Why does a digital camera record a Kodak Gray Card (Zone V) as 50% gray?

A Kodak Gray Card represents an 'average' scene of 18% reflectance, but that has nothing to do with a mean or medium on a grayscale. A gray card has an absolute log reflectance density of about 0.75. Medium gray on a 2.2-gamma monitor and a calibrated print thereof is about 0.66. So the image of the card is lighter than the card itself. Why? Who came up with this assumption or standard? Is it a mistake? Did someone assume 'average gray' meant 50%?



Disclaimer:

I'm aware that this is a mainly or exclusively analog forum, but I doubt to get a satisfying answer for my question in a digital forum, since they usually understand little about the Zone System. That's why I post the question here. Besides, I need this to work out some details about making digital negatives, which will be used to make pure-silver contact prints. So, it's an analog question in a way.

There is a company that produces "gray cards" for digital cameras. Evidently digi cams do not read the usual cards we use properly. Check out this link:
http://www.betterlight.com/pdf/whitePaper/wp_gray_cards.pdf

There is a company that produces "gray cards" for digital cameras. Evidently digi cams do not read the usual cards we use properly. Check out this link:
http://www.betterlight.com/pdf/whitePaper/wp_gray_cards.pdf

Many thanks, but that's not the point. The question is, why does it place a regular gray card on 50%, where it ends up at a lower density (Lighter) than the card?

A grey card is 2.5 stops less than 100% reflectance. So go do a little test and see how many stops less than 100% reflectance your gray in the print is. i.e. zero your densitometer on paper base white and then see how many stops less the print of the grey card is.
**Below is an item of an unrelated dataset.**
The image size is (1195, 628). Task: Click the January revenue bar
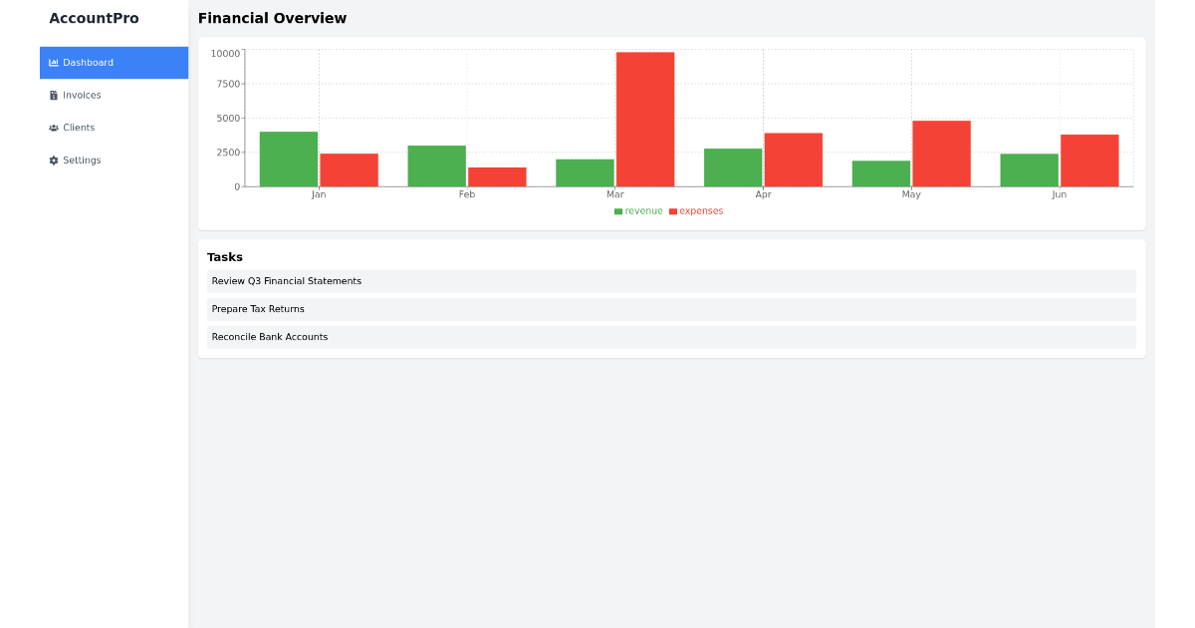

Let us know how you get on.



re-read the question and I now see that was your test.

sRGB specifies a screen luminance of 80cd/m2

It's set for the factory-mis-calibrated monitors of "average" users? ;)

Relative screen luminances are set by the gamma value of the monitor. The gamma value defines the relative luminance of the midpoint. At gamma 2, the 50% patch is 2 stops darker than the 0% patch.

It's set for the factory-mis-calibrated monitors of "average" users? ;)

Is this your assumption, or do you know for sure? Really interested!

Ralph,

When you say that it is represented as '50% grey' what does that mean, and in what colour space?

If you are looking at it in say sRGB or Adobe 1998 then the numerical representation will reflect the non-linearity of the conversion to the colour space. There is then a reverse non-linear conversion from the numbers to the print or display.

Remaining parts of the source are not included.